Я торопливо «затемнился», зажег свет.
1. 0020 17 К С BACf
ELT — LEV USPENSKY
London June 1942 dear commander Uspensky comrade literature and in our fight from ample life for all man…
Скажу честно, сердце мое дрогнуло. Нет, не оттого, что Уэллс, просто потому, что бумажная пачка эта как бы материально воплотила в себе много нематериального. Мое письмо дошло — туда, через целый океан смерти и хаоса. И донесло до великого англичанина слово русского человека и солдата. И этот первый и лучший из Барнстэйплов Англии — не только прочел мои слова, он продумал их, он отвечает. На столе лежал какой-то клочок дружбы народов, интернациональной общности литераторов, что-то очень большое и дорогое…
Я быстро перелистал страницы. Да, он:
And S'J I subscribe myself most fraternally yours, for the all human culminating World Revolution Herbert George Wells.
Я не такой знаток английского, чтобы так вот, взять тогда и прочесть все семь страниц телеграфного текста, со всем его лаконизмом, с его «комма», «стоп» и «стоп-пара». Но в Пубалте нашлись англо-русские словари.
Я сидел над письмом добрые полночи.

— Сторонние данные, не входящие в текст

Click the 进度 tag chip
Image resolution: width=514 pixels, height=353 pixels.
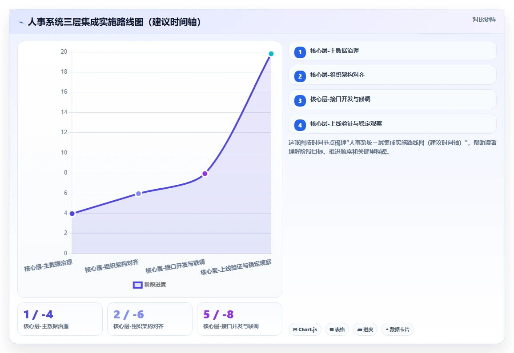coord(365,329)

За окном громыхало, лампочки то меркли, то разгорались. Была тревога: командиров попросили в убежище. Моя дверь была закрыта, я сидел тихо, как мышь; Женю Смирнова — все знали — разбудить угрозой бомбежки немыслимо. К утру я перевел все.
Его ответ состоял из двух неравноправных частей. Старый больной писатель, едва выкарабкавшись из «брэйкдауна», из тяжкого упадка сил, получив мое письмо, разволновался чрезвычайно. Оно наступало на самые болезненные мозоли его мыслей; оно было «оттуда», из России; оно показывало, что черные опасения и тревожные мысли его известны и понятны в этой стране, которую он так давно любил и ценил.
И, видимо, там, в России, его слышат и понимают лучше, чем тут, на родине, — как свободного мыслителя, как великого болельщика за будущее человечества, как поборника вольного содружества вольных народов.
Он не мог в те дни сесть к столу и с обычной своей живостью отклика ответить, сказав от души все, чего я ожидал от него. Но он не мог и промолчать.